Self-Modulation of Motor Cortex Activity after Stroke
Post by Elisa Guma
The takeaway
Self-modulation of the motor cortex using neurofeedback training in stroke patients enhances the activity of the affected motor cortex within a training session, but not long term. It also decreases brain white matter asymmetry in the corticospinal tracts detected 1 week after training.
What's the science?
Stroke survivors often face significant motor impairments, which can negatively affect their quality of life. Recent efforts have focused on rehabilitating the brain to improve motor function, rather than the muscles directly, with a particular focus on trying to decrease lateralization of motor cortex activity (i.e., relying less heavily on the unaffected hemisphere). This week in Brain, Sanders and colleagues investigate a novel therapeutic approach in which participants learn to self-modulate brain activity through real-time functional magnetic resonance imaging (fMRI) neurofeedback, which has shown promise in other disorders with aberrant brain activity patterns.
How did they do it?
The authors conducted a double-blind, randomized controlled trial on 24 chronic stroke survivors experiencing motor impairments in their upper limbs (mild to moderate). An initial baseline session was conducted to assess upper limb motor function and to acquire structural and functional magnetic resonance images of the brain. Following a baseline session, participants were equally and randomly split into real (n=12) or sham (n=12) neurofeedback training sessions lasting around 20 minutes for 3 days, with a 24 and then 48-hour break between each session. Participants returned for a 1-week and 1-month follow-up for behavioural assessments and brain imaging.
During the neurofeedback training sessions, participants were asked to lie in the fMRI scanner to measure brain activity while they opened and closed their hands (either left or right). Participants were shown two bars - red for the stroke-affected hand, and blue for the non-affected hand - on a screen representing neural activity within the hand knob region of the sensorimotor cortex. The training element of this task required participants to try to increase the size of the red bar (for the stroke-affected hand) while keeping the blue bar the same, using whichever strategy they preferred (ex: closing the hand or tapping individual fingers). Participants in the sham group received the same instructions as the training group, however they were shown the brain activity of a previous participant’s feedback, not their own, which would prevent them from engaging in neural feedback. Additionally (using both fMRI and electroencephalogram), a visuomotor squeeze task assessed neural activity while participants squeezed a force transducer. During this task they could visualize the force generated as a grey bar which they had to increase to a target yellow line (the harder they squeezed, the taller the grey bar became). Finally, in addition to the functional neuroimaging, both structural and diffusion-weighted scans were acquired at baseline and 1-week follow-up.

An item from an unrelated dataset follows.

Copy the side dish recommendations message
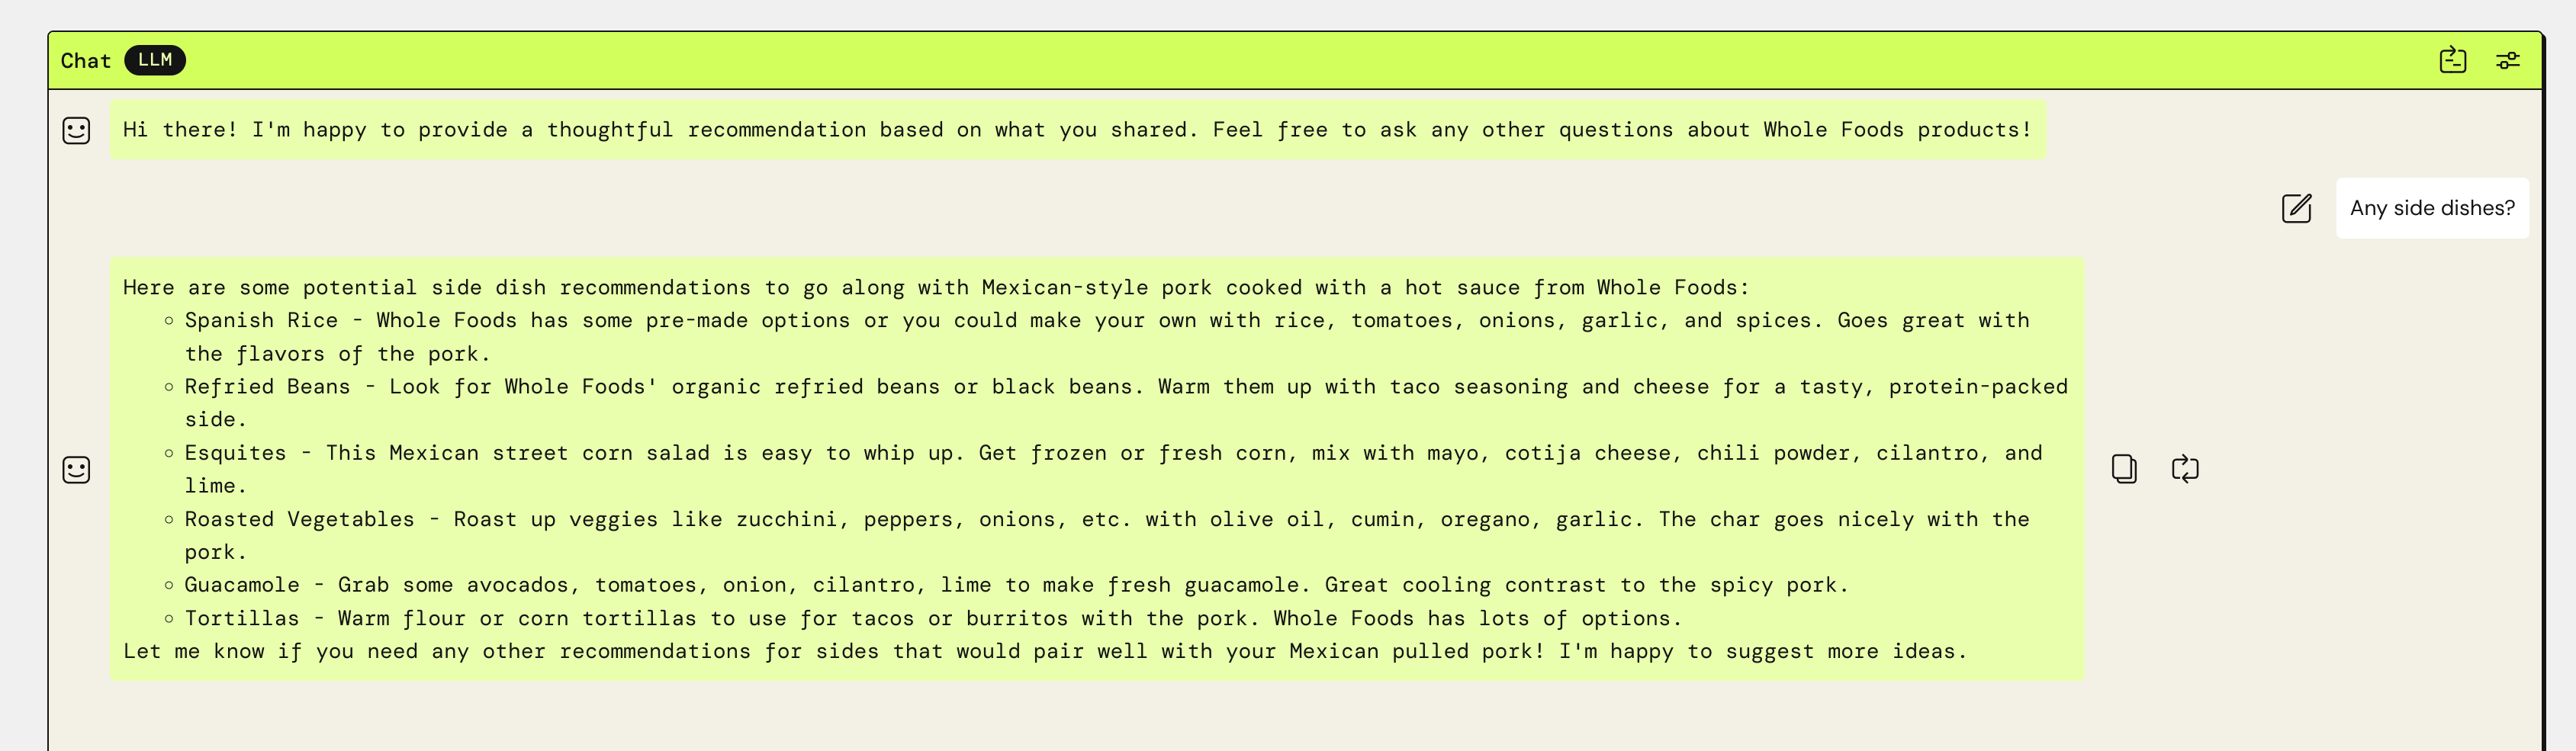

Using activity from each of the motor cortices, a laterality index was calculated by subtraction of the activity of the unaffected limb from the affected limb, divided by the sum of the affected and unaffected, with positive values indicating lateralization towards the affected hemisphere, and negative values indicating lateralization towards the unaffected hemisphere.
What did they find?
First, the authors found that the laterality index of motor cortex activity for the neurofeedback group improved within training days (across the three sessions), but not across the training sessions, which suggests that after multiple training sessions, the participants were better able to engage the motor cortex of their affected limb, but that these results did not last long term (to the next training sessions). Next, the authors found that both the real and sham groups experienced improvements in motor performance over time and that there was no difference between groups overall. However, when focusing on gross vs. fine motor tasks, a greater improvement in performance was observed in the real group relative to sham.
Analysis of the diffusion-weighted data revealed that after 1 week of neurofeedback training, participants experienced a decrease in the asymmetry of white matter structure within the corticospinal tract relative to the sham group. This may reflect an improvement of white matter integrity following neurofeedback, as asymmetry of this white matter bundle has been previously linked with stroke impairment. A correlation between change in white matter structure of the affected corticospinal tract and neurofeedback success was observed in the real group, but not in the sham group. Neurofeedback training did not improve lateralization of brain activity in the visuomotor squeeze task, indicating that there was no carryover effect to other motor functions.
Finally, the authors investigated whether there were changes in brain function outside of the target sensorimotor region and found changes in three significant clusters in the unaffected hemisphere, including the putamen, the lateral occipital cortex, and the parietal operculum cortex, in which the real group increased activity after the neurofeedback training.
What's the impact?
This study finds that stroke survivors were able to use neurofeedback training to increase neural activity in the motor cortex corresponding to their affected limb within a training day, but not across sessions. The neurofeedback also improved gross motor function and reduced structural asymmetry of the corticospinal tract. Overall, this study provides important evidence for the utility of neurofeedback in stroke rehabilitation. Future studies with larger samples and longer follow-ups are needed to determine the utility of this approach for long-term outcomes of stroke patients.